On Friday night, I had pizza and beer with a couple of friends. One of them told me that he spent an afternoon trying to get ChatGPT to code up a simple interface. He gave it a detailed spec for a file upload widget and it failed miserably. But after some trial and error, he figured out its limitations and learned how to form effective prompts. By the time he took a break he had something pretty close to workable. The gap between junior dev and senior dev just got a mile wide.
When I was a kid, adults would tell me that I needed to go to college or the military in order to get a decent job. When I graduated high school, this was amended to a technical trade in the military. By the time I finished my four years in the Marine Corps, the college degree had been amended to a master’s degree.
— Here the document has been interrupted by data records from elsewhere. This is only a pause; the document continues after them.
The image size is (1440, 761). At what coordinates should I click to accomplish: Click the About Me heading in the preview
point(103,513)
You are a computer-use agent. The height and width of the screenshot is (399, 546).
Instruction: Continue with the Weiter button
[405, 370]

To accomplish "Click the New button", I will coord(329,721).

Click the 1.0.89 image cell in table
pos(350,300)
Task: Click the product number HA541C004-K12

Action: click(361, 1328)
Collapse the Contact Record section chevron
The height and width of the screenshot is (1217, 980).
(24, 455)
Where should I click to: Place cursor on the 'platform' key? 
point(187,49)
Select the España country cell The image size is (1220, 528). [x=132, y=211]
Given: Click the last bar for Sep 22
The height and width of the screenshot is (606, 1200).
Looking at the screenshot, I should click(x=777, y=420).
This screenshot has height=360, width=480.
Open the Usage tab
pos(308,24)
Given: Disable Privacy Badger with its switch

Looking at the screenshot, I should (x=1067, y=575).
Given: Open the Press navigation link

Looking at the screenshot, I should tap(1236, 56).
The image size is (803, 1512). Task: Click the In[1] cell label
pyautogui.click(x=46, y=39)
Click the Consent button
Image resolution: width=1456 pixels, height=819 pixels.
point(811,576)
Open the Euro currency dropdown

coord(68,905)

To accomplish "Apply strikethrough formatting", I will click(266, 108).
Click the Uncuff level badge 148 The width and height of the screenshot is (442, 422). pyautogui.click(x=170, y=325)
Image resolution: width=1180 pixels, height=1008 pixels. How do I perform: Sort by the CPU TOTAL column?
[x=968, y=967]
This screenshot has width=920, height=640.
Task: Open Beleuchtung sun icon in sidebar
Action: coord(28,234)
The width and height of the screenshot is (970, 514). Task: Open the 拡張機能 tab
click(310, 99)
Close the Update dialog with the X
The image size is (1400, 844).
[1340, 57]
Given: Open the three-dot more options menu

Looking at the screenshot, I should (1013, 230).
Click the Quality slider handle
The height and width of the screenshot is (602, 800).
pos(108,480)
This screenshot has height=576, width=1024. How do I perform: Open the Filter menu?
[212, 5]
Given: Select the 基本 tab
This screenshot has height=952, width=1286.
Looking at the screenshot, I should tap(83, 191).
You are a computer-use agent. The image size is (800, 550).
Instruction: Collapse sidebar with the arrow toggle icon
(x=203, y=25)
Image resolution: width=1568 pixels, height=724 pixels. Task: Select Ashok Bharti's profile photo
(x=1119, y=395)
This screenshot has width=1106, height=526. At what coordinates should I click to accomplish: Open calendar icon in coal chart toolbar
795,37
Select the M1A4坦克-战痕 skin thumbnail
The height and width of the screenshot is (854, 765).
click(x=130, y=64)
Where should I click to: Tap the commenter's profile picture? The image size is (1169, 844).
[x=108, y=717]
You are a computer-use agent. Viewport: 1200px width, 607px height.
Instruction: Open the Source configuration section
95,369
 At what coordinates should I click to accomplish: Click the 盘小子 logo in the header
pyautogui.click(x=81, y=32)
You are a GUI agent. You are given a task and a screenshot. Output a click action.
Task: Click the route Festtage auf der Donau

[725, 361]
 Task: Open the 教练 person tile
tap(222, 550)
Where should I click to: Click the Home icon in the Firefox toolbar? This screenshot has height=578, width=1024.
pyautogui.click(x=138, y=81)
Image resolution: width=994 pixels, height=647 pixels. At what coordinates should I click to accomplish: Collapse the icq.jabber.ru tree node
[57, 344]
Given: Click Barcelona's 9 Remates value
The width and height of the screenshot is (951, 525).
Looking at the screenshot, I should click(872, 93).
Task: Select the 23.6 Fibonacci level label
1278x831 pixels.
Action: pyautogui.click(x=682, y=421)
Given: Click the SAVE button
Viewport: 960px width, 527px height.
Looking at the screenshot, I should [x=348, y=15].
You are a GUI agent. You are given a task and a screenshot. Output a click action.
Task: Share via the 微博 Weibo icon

After a couple of years of college, that too was amended to specific kinds of bachelors or masters degrees.
This is all progress. As society progresses, it becomes harder and harder for people to contribute value because technology provides leverage.
In business, we call circumstances that will enable big leaps forward “opportunities.”
Opportunity can and does fall into people’s laps. Zoom’s use and value rocketed when Covid hit.
But how can you find opportunity? How can you identify when it’s occurring? How can you create it?
Opportunity occurs when things change. And things are always changing. So look for opportunity where change is occurring and create opportunities by implementing change. If something doesn’t really change things, it’s probably not an opportunity.
Business opportunities are like buses; there’s always another one coming. – Richard Branson
Featured image is Apollo 6 heading into orbit. Branson’s company, Virgin Galactic, is launching their first commercial space flight at the end of this month. Tickets cost around $500,000. I.e. buses for rich people. Used under public domain.